A body moving with an initial velocity of of 1 m/s accelerate uniformly at 0.5 m/s^2 find its displacement and velocity e at the end of 10 second what is the the velocity when it it has a a displacement of of 48 metre

Answer 1

GIVEN:

• Initial velocity, u = 1 m/s
• Acceleration, a = 0.5 m/s²

TO FIND:

• Displacement, s at the end of 10 seconds.
• Velocity, v at the end of 10 seconds.
• Velocity , v at a displacement of 48 m.

FORMULAE:

• According to the first equation of motion, v = u + at

• According to the second equation of motion, s = ut + (at²)/2

• According to the third equation of motion, v²- u² = 2as

SOLUTION:

STEP 1: To find displacement at the end of 10 seconds.

Let the displacement be s

u = 1 m/s

t = 10 s

a = 0.5 m/s²

$s = ut + \frac{1}{2} a {t}^{2} \\ \\ s = (1 \times 10) + ( \frac{1}{2} \times 0.5 \times {(10)}^{2} ) \\ \\ s = 10 + ( \frac{1}{2} \times 0.5 \times 10 \times 10 ) \\ \\ = 10 + ( \frac{50}{2} ) \\ \\ = 10 + 25 \\ \\ s = 35 \: m$

DISPLACEMENT AT THE END OF 10 SECONDS IS 35 m

STEP 2: To find velocity at the end of 10 seconds.

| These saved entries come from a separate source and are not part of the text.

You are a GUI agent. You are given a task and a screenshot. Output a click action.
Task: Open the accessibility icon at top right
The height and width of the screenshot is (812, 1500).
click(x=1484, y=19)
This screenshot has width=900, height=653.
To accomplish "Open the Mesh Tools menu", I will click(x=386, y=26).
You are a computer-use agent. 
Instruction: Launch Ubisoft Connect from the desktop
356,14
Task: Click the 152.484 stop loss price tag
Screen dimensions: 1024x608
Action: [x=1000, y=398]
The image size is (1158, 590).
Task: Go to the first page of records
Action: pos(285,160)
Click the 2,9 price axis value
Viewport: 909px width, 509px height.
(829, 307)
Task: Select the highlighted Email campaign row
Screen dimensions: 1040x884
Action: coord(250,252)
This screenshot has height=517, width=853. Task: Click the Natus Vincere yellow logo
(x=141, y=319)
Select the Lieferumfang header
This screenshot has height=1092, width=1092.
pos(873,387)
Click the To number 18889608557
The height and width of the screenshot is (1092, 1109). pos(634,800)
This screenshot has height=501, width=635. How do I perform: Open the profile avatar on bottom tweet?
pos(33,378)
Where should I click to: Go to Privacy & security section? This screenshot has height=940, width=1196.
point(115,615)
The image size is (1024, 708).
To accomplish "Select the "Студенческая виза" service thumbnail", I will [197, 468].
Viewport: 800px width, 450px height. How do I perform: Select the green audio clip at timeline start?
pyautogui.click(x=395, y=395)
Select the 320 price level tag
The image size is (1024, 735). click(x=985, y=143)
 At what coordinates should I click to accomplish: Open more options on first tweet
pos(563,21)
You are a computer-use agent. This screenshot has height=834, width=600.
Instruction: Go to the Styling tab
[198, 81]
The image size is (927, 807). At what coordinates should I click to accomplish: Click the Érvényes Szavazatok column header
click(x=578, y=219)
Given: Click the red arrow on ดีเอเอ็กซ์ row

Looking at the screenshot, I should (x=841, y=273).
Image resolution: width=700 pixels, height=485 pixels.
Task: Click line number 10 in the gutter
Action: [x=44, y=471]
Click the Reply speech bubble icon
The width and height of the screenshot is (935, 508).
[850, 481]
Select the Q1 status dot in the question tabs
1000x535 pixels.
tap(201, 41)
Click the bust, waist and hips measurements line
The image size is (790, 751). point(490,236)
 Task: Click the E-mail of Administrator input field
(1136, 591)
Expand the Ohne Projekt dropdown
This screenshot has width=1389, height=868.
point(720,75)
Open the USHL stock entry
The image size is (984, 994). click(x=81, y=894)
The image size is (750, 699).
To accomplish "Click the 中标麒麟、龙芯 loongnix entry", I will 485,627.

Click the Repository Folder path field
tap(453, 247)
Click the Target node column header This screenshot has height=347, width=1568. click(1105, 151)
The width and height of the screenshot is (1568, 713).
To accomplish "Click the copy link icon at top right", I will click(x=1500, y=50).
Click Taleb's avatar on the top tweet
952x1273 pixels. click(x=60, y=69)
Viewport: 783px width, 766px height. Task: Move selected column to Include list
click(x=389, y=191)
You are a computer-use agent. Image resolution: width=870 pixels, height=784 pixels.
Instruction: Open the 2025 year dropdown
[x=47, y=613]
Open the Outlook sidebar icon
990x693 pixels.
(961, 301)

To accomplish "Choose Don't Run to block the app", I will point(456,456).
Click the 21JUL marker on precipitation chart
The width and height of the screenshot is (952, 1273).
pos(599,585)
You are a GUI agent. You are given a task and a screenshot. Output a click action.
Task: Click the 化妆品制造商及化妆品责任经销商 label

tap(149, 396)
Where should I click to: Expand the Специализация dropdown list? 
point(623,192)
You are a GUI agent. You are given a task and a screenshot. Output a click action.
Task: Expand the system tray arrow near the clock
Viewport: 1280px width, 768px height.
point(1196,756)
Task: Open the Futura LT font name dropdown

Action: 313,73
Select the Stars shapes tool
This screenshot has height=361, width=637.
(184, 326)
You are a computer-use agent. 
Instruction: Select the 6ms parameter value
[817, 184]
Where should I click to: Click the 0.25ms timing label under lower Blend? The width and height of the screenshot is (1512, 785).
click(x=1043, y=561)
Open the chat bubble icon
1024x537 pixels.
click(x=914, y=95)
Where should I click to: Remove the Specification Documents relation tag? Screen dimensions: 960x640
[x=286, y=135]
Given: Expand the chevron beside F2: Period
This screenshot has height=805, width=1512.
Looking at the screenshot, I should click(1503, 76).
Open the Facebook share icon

Let v be the final velocity.

u = 1 m/s

t = 10 s

a = 0.5 m/s²

$v = u + at \\ \\ v = 1 + (0.5 \times 10) \\ \\ v = 1 + 5 \\ \\ v = 6 \: \frac{m}{s}$

VELOCITY AT THE END OF 10 SECONDS IS 6 m/s

STEL 3: To find velocity when it has displaced 48 m.

s = 48 m

u = 1 m/s

a = 0.5 m/s²

${v}^{2} - {u}^{2} = 2as \\ \\ {v}^{2} - {(1)}^{2} = 2 \times 0.5 \times 48 \\ \\ {v}^{2} - 1 = 1.0 \times 48 \\ \\ {v}^{2} = 48 + 1 \\ \\ {v}^{2} = 49 \\ \\ v = \sqrt{49} \\ \\ v = 7 \: \frac{m}{s}$

VELOCITY WHEN IT HAS A DISPLACEMENT OF 48 m is 7 m/s.

ANSWERS:

• DISPLACEMENT AT THE END OF 10 SECONDS IS 35 m

• VELOCITY AT THE END OF 10 SECONDS IS 6 m/s

• VELOCITY WHEN IT HAS A DISPLACEMENT OF 48 m is 7 m/s.